After a terrible car accident, Doctor Strange’s greatest tools, his hands, are messed up beyond repair. Once traditional medicine fails him, he is sent to a mystical location where he meets the Ancient One (Tilda Swinton), a character that shows him a whole new meaning to reality. He is also introduced to the villainous Kaecilius (Mads Mikkelsen), a fallen sorcerer who wants access to the Dark Dimension due to its ability to grant immortality.
The story of a deeply flawed yet brilliant man on a quest that ultimately leads him to be a better person is an origin story we’ve seen a couple of other times in the MCU. In “Iron Man”, Tony Stark was a gifted weapons dealer and in “Thor”, that character was also arrogant about his abilities until events lead both of them to be the superheroes we always knew they could be.
This is the film’s greatest flaw. Instead of doing more of its own thing the way other MCU films did such as “Guardians of the Galaxy”, this film’s story ultimately feels like more of the same. While it does not completely destroy the movie, it does give a “more of the same” vibe.
Another flaw is the same problem found throughout the MCU. Mikkelsen’s Kaecilius is incredibly short-changed and is relegated to a character that acts as nothing more than a threat that Doctor Strange has to stop. While I don’t necessarily mind this, I wish that the filmmakers would cast more relatively unknown actors (think Tom Hiddleston in “Thor”) in these roles so I’m not always thinking that they wasted a well known actor as a character that ends up being a rather minor role.
Now, beyond those two points, I’m so glad that the MCU has embraced the astral plane and multiverse side of things. The movie’s action is unique and mind-bending. The special-effects are staggering and I couldn’t wait to see what the characters would do next.
Case in point, there is a scene where the Ancient One sends Doctor Strange crashing through the multiverse in order to open up his mind and this is not only a visual feast, but it proves why the visual effects department deserves major props for the movie. So, the designers at Luma Pictures and Industrial Light & Magic deserve to take a bow.
Also, while the story may feel a little too familiar, the filmmakers definitely know how to tell it at this point. The cast is extraordinary with what they are given. Cumberbatch was always my first choice to play this role and thankfully, he proved me right with his performance, being a great asshole at first and the true hero by the end of the picture.
Despite some of the controversy over whitewashing, I can’t deny that Swinton was great as the Ancient One. Swinton is an actress that has no problem at showing an otherworldly experience while grounding the character in reality. It also helps that her character has a bit more to do than I expected and her deeper involvement in the story also helps her character stand out.
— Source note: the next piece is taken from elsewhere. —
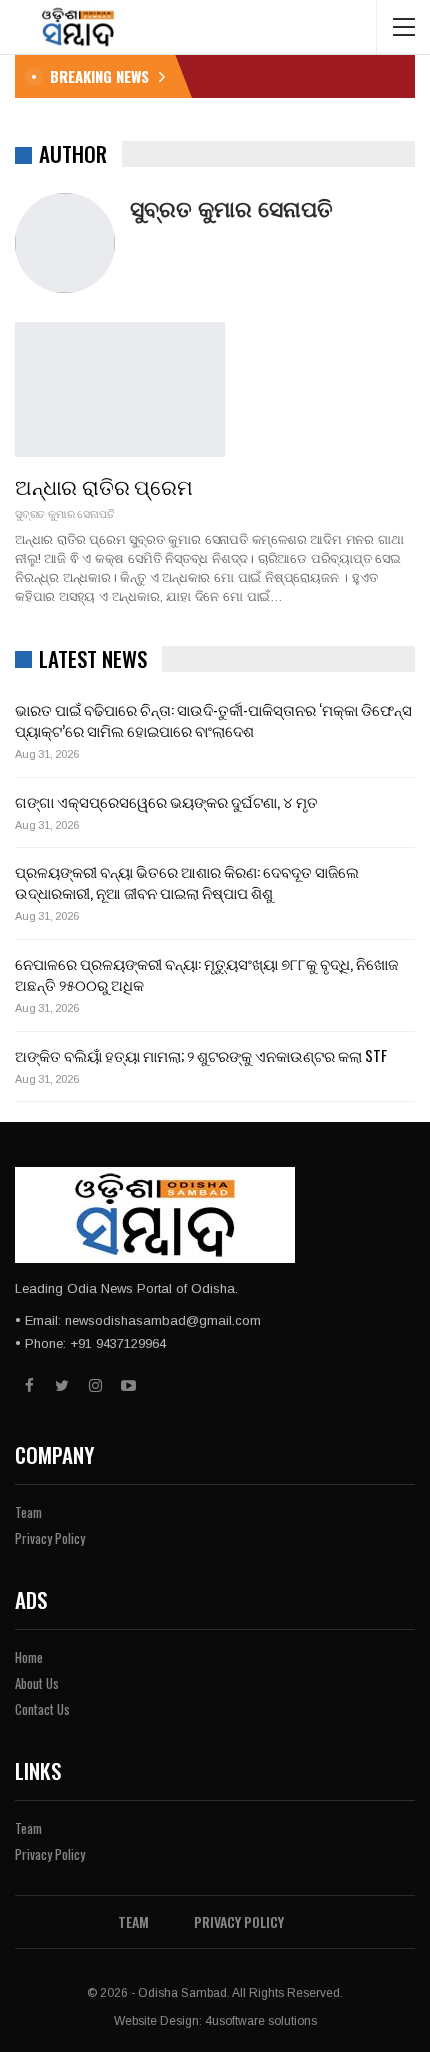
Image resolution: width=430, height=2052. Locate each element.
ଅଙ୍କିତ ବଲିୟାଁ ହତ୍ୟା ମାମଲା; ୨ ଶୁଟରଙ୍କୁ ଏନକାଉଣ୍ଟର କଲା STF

Rachel McAdams’ Christine Palmer is another character that we’ve seen before, except her name was Pepper Potts and Jane Foster in other MCU films. She’s simply a character that is not only a love interest, but also a moral compass for the lead character. I highly doubt the character will be remembered very much, but McAdams does a good job with what she is given.
Finally, there is Chiwetel Ejiofor and Benedict Wong as Karl Mordo and Wong, respectfully. They both act as sidekicks and guides for Doctor Strange and play their roles well. Ejiofor is a character that does suffer a crisis of faith that starts here and I’m sure will be further expanded upon should this movie get a sequel.
Wong is the ultimate sidekick for Strange. He is able to help Strange with his learning, but he also doesn’t put up with Strange’s initial bullshit. This is another character that I can’t wait to see again in future films.
Ultimately, “Doctor Strange” is a film that does it’s job. It kickstarts a new franchise within the overall MCU, but it does it at the cost of being a “been there, done that” origin story. I wish they had opened up the world a little bit more, but hey… That’s what sequels are for, right?
P.S. – Of course, like any other MCU movie, stay for the credits. In this case, there is a mid-credit and post-credit sequence.